> Task directions
Copy every line of the data exactly, leaving nothing out.

> Materials provided
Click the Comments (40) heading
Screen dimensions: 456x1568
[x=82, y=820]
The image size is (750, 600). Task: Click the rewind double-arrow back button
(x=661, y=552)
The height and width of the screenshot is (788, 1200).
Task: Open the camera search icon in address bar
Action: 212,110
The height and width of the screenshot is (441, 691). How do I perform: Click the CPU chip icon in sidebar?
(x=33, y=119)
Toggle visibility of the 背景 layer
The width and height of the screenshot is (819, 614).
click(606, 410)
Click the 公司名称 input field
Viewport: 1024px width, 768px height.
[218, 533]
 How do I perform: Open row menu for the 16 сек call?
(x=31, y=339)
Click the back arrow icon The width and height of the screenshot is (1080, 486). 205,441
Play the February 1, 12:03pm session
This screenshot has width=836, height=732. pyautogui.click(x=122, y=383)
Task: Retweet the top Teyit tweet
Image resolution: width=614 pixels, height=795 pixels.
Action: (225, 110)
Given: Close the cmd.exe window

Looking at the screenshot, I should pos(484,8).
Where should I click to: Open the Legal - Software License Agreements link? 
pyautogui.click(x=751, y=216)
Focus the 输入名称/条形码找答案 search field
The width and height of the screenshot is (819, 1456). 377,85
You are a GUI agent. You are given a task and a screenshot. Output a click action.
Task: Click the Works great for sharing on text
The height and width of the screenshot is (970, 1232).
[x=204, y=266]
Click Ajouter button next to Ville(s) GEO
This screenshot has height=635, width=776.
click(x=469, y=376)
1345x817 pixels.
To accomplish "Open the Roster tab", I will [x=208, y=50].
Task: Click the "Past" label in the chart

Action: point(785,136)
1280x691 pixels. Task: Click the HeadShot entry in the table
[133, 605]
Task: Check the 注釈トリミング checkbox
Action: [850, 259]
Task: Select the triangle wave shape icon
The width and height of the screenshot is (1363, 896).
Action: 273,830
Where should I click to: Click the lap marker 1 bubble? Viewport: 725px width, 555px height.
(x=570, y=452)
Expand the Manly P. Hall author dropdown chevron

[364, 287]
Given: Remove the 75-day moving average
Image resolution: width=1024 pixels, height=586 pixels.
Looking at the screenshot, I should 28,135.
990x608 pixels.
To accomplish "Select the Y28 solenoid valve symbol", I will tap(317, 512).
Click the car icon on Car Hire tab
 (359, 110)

> Answer to the exercise
Click the Comments (40) heading
Screen dimensions: 456x1568
[x=82, y=820]
The image size is (750, 600). Task: Click the rewind double-arrow back button
(x=661, y=552)
The height and width of the screenshot is (788, 1200).
Task: Open the camera search icon in address bar
Action: 212,110
The height and width of the screenshot is (441, 691). How do I perform: Click the CPU chip icon in sidebar?
(x=33, y=119)
Toggle visibility of the 背景 layer
The width and height of the screenshot is (819, 614).
click(606, 410)
Click the 公司名称 input field
Viewport: 1024px width, 768px height.
[218, 533]
 How do I perform: Open row menu for the 16 сек call?
(x=31, y=339)
Click the back arrow icon The width and height of the screenshot is (1080, 486). 205,441
Play the February 1, 12:03pm session
This screenshot has width=836, height=732. pyautogui.click(x=122, y=383)
Task: Retweet the top Teyit tweet
Image resolution: width=614 pixels, height=795 pixels.
Action: (225, 110)
Given: Close the cmd.exe window

Looking at the screenshot, I should pos(484,8).
Where should I click to: Open the Legal - Software License Agreements link? 
pyautogui.click(x=751, y=216)
Focus the 输入名称/条形码找答案 search field
The width and height of the screenshot is (819, 1456). 377,85
You are a GUI agent. You are given a task and a screenshot. Output a click action.
Task: Click the Works great for sharing on text
The height and width of the screenshot is (970, 1232).
[x=204, y=266]
Click Ajouter button next to Ville(s) GEO
This screenshot has height=635, width=776.
click(x=469, y=376)
1345x817 pixels.
To accomplish "Open the Roster tab", I will [x=208, y=50].
Task: Click the "Past" label in the chart

Action: point(785,136)
1280x691 pixels. Task: Click the HeadShot entry in the table
[133, 605]
Task: Check the 注釈トリミング checkbox
Action: [850, 259]
Task: Select the triangle wave shape icon
The width and height of the screenshot is (1363, 896).
Action: 273,830
Where should I click to: Click the lap marker 1 bubble? Viewport: 725px width, 555px height.
(x=570, y=452)
Expand the Manly P. Hall author dropdown chevron

[364, 287]
Given: Remove the 75-day moving average
Image resolution: width=1024 pixels, height=586 pixels.
Looking at the screenshot, I should 28,135.
990x608 pixels.
To accomplish "Select the Y28 solenoid valve symbol", I will tap(317, 512).
Click the car icon on Car Hire tab
 (359, 110)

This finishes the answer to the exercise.